All that said, I fear that the unbelievably rapid expansion of the applications of smartphone technology will very soon drag me, kicking and screaming, into the 21st century, whether I want to or not. It will soon become impossible to conduct all one's usual affairs without a smartphone. 

I purchased my first computer - a desktop - perhaps 17 or 18 years ago. The Internet and e-mail were wonderful technological innovations, as were the free music services.....for me, first Grooveshark, then Spotify. Then I graduated to a laptop: more versatile, portable and I could still plug into my excellent external speaker system to enjoy music.
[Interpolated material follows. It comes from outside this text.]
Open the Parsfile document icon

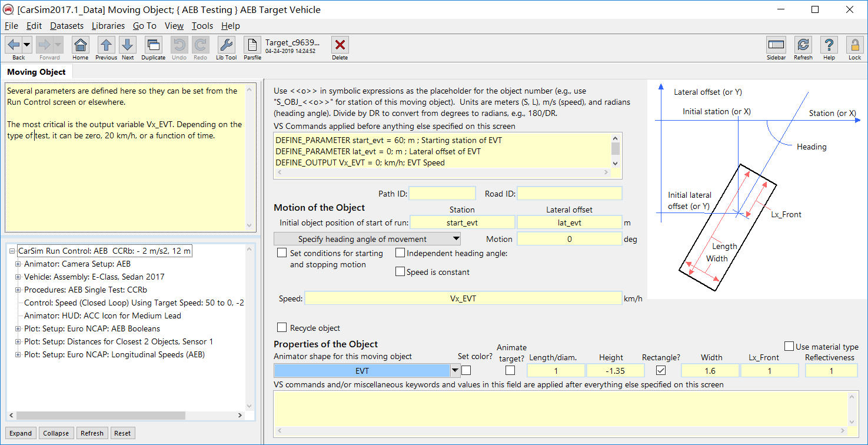pyautogui.click(x=252, y=45)
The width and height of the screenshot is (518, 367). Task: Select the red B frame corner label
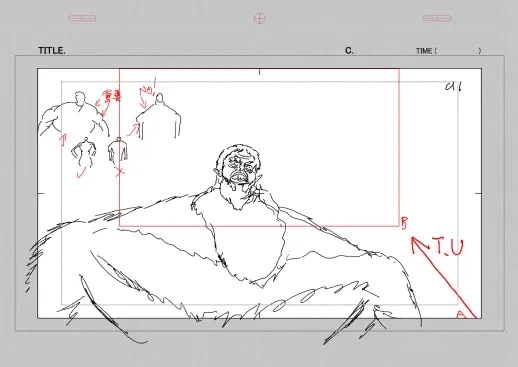[404, 223]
A year ago, I bought a tablet. Big mistake. 'Way too convenient. Now I can multitask: sit in front of the TV watching the latest Trump soap opera, while I surf the 'Net, check my e-mails, put the headphones on for music or watch the latest animal videos or car crashes on Facebook and YouTube.. Absolutely addictive. The biggest downside, besides wasting my time? I've stopped reading. In the past, I always had a novel or two on the go. Now? I haven't read a book in months. Guess I'll have to wait 'til we get to the beach in Zihuatanejo in another month, when I can return to reading real books. You know, the ones where you have to turn the page?


----------



## TundraGreen (Jul 15, 2010)

HolyMole said:


> The first time I ever noticed a cellphone being used was in a grocery store. A guy was standing there, holding a phone to his ear, ssking..........very loudly.........."Honey, did you say you needed broccoli?"
> I vowed then and there never to own or use a cellphone, and so far, years later, I've managed to hold out.
> 
> My first brushes with technology have been memorable:
> ...


Actually calling someone from the grocery store and asking them what you need to pick up is one of the great aspects of cell phones. The worst aspect of cell phones is people in airports, buses, trains who talk loudly into their cell phones because the environment is noisy and they think they have to talk loudly for the other person to hear them. When actually, the other person could hear them just fine if they just spoke softly as if they were right next to the person on the other end.


----------



## chicois8 (Aug 8, 2009)

TundraGreen said:


> Actually calling someone from the grocery store and asking them what you need to pick up is one of the great aspects of cell phones. The worst aspect of cell phones is people in airports, buses, trains who talk loudly into their cell phones because the environment is noisy and they think they have to talk loudly for the other person to hear them. When actually, the other person could hear them just fine if they just spoke softly as if they were right next to the person on the other end.


I think the worst place is in a restaurant, how rude.........


----------



## RVGRINGO (May 16, 2007)

Even more rude: When a visitor to your home spends half of his time answering his cell phone! Maybe even worse: The plumber is working on your problem, at $150 per hour, and answers every call on your time.


----------



## dwwhiteside (Apr 17, 2013)

Before I moved to Mexico, I coached youth football. I will never forget one Saturday afternoon coaching my team. During a timeout I looked over at the stands, half the parents, and more of the dads than the moms, had their noses stuck in their smartphones. I actually found that disgusting. Here were their kids, trying their best to win a football game, and half the parents were not paying any attention. 

I have a smartphone and have for years. But, I do not bury my nose in it when I am at an event.


----------



## Meritorious-MasoMenos (Apr 17, 2014)

RVGRINGO said:


> We, who once communicated only by the handwritten word in the form of letters, and later by telegrams, soon became enamored of the internet and e-mail. Then, web boards came along and piqued our interest too. That seemed, and still seems to me, to be sufficient convenience and speed for communication.
> 
> But, time marches on, and miniaturization of the equipment, and of mental capacities of some, seems to have arrived with the now ubiquitous smart phones. OK, I admit that I have just bought one for my wife, but I remain without one, and see no real need for one. I will remain loyal to the web boards and e-mail as my main means of communication.
> 
> ...


Hope you shoot them if they don't get off your grass!


----------